You told me you have a ministry and you have financial security.
What do you say to those families who DON'T have that? Have you ever worked with them? Have you ever seen a child that can't think in school because they are so hungry all they can think about it the pain of that hunger? I have.
Have you ever seen a man and woman so worn out and physically exhausted from working three or four jobs so they can provide shelter for their family that they literally fall into bed in tears, begging God to take them to heaven so they can escape the life they have? I have.
Have you ever had a child crawl into your lap and tell you that they feel invisible and unloved because no one has time for them? I have.
Have you helped a family that lost its home try to find shelter? I have.
Have you done it enough to know that how much harder it is to place a family the size of yours than it is to place a family of four? I have.
Not every homeless person in the world is "not a Christian".
I have two children. They never had a lot of financial things in life because their parents didn't do the kind of work that makes you rich. We did the kind of work that takes care of the people society throws away and doesn't want, and that doesn't pay well.

Dataset items:
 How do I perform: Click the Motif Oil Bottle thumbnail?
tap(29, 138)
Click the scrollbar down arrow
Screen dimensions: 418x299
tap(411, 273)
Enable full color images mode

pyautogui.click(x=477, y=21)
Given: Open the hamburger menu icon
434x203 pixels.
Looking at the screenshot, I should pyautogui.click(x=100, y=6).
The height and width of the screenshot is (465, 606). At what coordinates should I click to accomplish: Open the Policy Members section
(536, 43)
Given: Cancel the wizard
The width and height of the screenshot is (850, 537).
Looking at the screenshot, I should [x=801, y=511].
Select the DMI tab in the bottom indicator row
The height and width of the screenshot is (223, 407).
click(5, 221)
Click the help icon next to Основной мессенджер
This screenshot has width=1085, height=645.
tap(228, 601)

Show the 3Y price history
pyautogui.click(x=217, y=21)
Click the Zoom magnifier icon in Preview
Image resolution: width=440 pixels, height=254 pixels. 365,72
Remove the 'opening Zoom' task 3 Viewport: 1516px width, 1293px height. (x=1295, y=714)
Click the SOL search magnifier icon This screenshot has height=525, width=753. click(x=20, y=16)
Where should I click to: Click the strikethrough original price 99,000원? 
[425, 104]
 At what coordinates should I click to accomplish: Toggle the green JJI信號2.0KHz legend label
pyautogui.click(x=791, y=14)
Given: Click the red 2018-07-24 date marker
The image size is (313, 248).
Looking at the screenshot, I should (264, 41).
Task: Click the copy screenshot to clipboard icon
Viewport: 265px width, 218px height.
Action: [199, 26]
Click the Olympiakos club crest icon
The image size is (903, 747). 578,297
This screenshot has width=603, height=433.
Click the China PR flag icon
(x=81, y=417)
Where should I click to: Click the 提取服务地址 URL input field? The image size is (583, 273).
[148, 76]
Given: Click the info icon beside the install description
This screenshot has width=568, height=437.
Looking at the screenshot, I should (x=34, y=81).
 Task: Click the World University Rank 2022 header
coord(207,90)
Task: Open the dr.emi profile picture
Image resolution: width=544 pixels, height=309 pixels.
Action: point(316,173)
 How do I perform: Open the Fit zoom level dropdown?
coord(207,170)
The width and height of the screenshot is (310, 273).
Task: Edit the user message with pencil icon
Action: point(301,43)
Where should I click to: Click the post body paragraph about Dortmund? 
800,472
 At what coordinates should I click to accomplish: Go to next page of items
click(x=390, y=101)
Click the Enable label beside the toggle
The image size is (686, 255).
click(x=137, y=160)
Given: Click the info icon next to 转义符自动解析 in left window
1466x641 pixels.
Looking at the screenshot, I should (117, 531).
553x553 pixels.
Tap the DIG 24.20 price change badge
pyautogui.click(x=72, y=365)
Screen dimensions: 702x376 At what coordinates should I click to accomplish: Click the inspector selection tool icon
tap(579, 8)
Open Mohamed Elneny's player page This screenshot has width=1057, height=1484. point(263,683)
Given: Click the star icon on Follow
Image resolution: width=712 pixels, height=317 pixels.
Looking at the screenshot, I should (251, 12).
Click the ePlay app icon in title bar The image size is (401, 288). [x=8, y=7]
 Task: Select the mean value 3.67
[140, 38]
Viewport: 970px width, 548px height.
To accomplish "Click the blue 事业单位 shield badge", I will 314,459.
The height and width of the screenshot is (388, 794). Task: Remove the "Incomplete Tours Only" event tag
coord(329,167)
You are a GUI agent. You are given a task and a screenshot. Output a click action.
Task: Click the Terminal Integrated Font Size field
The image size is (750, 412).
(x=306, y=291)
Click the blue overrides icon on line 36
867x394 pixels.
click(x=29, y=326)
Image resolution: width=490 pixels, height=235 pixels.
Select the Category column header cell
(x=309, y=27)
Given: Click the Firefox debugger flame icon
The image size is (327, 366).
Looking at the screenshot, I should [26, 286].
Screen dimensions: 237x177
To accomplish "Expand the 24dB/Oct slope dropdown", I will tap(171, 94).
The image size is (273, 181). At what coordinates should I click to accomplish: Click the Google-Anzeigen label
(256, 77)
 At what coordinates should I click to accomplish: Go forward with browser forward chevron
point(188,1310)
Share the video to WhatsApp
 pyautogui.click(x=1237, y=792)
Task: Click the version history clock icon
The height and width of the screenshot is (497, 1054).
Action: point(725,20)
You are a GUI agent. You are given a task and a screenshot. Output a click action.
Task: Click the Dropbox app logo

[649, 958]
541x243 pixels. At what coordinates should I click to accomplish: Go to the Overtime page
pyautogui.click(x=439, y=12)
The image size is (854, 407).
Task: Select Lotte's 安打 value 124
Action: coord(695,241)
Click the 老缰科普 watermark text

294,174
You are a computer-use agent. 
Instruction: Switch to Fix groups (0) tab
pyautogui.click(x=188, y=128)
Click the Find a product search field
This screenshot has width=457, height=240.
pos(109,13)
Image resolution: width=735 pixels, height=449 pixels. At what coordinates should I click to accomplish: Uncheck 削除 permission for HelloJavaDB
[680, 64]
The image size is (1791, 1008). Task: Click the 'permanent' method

Activity list ▸
(A) Answer these questions using the text about families in hardship:
(i) How many jobs are the exhausted man and woman said to be working?
(ii) How many children does the writer have?
(iii) Placing a family of which size is described as easier than placing one the size of the reader's?
(B) Carry on the text about families in hardship, beginning right after its final sentence.

Response list ▸
(A)
(i) Three or four jobs.
(ii) Two children.
(iii) A family of four.

(B)
With both parents working, both parents college educated, our combined family gross income for most of the kids' growing up years was just a little over $32,000.00. With that we were able to provide a house, transportation, food, school supplies, heat in the winter and cooling in the summer, and clothing. It was sometimes second-hand clothing, but it was there.
The thing is - compared to about 60% of our city - we were RICH.
There were kids who didn't have school supplies.
There were kids who didn't have food money, so the school "provided lunch for them." A peanut butter sandwich on white bread (no jelly) and a kid's carton of milk - EVERY SINGLE DAY of the school year, and for SOME kids that was the ONLY meal they got.
I can't tell you how many times we wrote personal checks for someone's rent, or medical bills, or replaced their broken appliances, or sent them food out of our cupboard so that their kids would have a home or shots or food.
And its REALLY easy to say, "Well, they just aren't good enough Christians."
One young man was a Church Youth Minister. He and his beautiful wife were getting along well until their first child came in as a surprise. They were thrilled. They praised God. They agreed a child needs a mother, and childcare would have taken most of the wife's salary so she quit work.
Then their property taxes went up, and the insurance on the property went up, and the electricity and water went up, and they needed diapers and car seats and baby clothing, and they had medical bills from the birth. And the next thing you knew they were not able to do it all. They lost their home, and a week later - they found out they were blessed with "another baby." And that Youth Minister cried and cried and cried because he felt like a failure in his duty as a husband.
The church he worked at "wanted" to help, but "money was tight", and "the economy was bad." He had his "Friends of Job" too.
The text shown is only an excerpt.